The highlight of the evening was short piece of Poet's Theatre. Most of what Peter Anderson said during this was inaudible because of bad sound in the hall, but the action seemed clear.
He tore off large pieces of newspaper that were pasted on a wardrobe on the stage, then climbed inside and closed the door after him.
Afer speaking unintelligibly from inside the wardrobe for a while, he tumbled out naked, slashed in the air with a pair of scissors, which he then used to cut off most of his hair.
He then started stabbing at the mirror of the wardrobe in what appeared as a violent attack on either the hiding place where he had closeted himself or the mirror reflecting his own naked image or both.
Eventually the mirror broke and simultaneously the lights were switched out by Robert Whyte who had been sitting in front of the stage beside a conspicuous power switch.
With most theatrical experiences there is the knowledge that the performance will be repeated time after time.
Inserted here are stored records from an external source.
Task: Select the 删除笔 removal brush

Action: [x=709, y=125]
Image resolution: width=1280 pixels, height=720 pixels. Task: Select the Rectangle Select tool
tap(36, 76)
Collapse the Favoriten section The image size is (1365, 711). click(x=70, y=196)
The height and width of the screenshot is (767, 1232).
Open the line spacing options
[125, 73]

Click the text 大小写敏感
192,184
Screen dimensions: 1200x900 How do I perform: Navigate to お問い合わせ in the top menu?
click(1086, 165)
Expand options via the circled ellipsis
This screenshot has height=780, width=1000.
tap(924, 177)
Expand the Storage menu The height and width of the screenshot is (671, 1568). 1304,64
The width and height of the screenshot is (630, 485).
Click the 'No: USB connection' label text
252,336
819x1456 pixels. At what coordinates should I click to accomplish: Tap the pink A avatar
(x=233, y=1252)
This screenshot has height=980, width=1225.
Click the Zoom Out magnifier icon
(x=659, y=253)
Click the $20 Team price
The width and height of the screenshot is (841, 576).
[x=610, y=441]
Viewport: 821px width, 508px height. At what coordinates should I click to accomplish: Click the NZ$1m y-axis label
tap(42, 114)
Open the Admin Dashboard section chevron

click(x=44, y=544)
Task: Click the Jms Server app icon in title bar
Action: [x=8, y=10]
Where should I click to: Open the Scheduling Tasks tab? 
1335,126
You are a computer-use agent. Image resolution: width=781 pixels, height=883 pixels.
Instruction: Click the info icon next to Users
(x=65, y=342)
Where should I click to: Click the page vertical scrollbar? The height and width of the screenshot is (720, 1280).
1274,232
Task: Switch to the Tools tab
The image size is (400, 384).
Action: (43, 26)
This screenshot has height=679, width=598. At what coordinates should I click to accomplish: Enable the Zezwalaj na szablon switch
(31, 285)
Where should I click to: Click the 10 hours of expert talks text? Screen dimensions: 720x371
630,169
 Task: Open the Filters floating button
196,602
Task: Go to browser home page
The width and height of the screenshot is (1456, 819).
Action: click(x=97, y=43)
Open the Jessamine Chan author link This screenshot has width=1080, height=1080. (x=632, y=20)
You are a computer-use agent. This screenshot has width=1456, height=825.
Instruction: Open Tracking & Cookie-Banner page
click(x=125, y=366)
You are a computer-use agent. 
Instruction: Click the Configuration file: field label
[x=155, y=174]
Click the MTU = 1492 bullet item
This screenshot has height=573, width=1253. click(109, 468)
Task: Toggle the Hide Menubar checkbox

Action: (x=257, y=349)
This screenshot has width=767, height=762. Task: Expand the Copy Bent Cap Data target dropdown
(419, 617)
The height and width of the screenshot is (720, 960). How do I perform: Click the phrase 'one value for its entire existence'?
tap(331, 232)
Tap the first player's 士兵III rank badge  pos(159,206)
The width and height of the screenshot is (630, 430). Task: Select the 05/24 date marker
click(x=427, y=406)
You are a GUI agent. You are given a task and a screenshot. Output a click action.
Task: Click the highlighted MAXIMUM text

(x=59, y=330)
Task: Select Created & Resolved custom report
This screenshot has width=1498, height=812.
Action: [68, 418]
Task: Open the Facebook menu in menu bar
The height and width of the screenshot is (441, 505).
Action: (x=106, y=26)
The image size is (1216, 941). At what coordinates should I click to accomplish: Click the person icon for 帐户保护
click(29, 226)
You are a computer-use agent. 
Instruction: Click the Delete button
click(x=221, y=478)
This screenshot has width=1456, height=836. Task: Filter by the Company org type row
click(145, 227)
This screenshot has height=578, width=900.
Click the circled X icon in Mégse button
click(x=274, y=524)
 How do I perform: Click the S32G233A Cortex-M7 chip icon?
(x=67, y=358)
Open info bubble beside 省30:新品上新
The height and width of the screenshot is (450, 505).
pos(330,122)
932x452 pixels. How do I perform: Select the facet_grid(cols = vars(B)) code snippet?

The intensity of this particular experience was increased by the nature of the event: the once-only occasion of the launching of a book.
Peter Anderson's behaviour was anything but glib and confident. The result resembled more the making of a statement than the giving of a performance.
The shouted repetition of the word Remember accompanied the breaking of three major personal taboos that most of us abide by -- we don't go naked in public, or hack off our own hair, or break large mirrors.
On the night that his first book was launched, the author seemed to be using powerful imagery to say good-bye to a former way of life. -- Brian Watson.
This review appeared in Semper Floreat.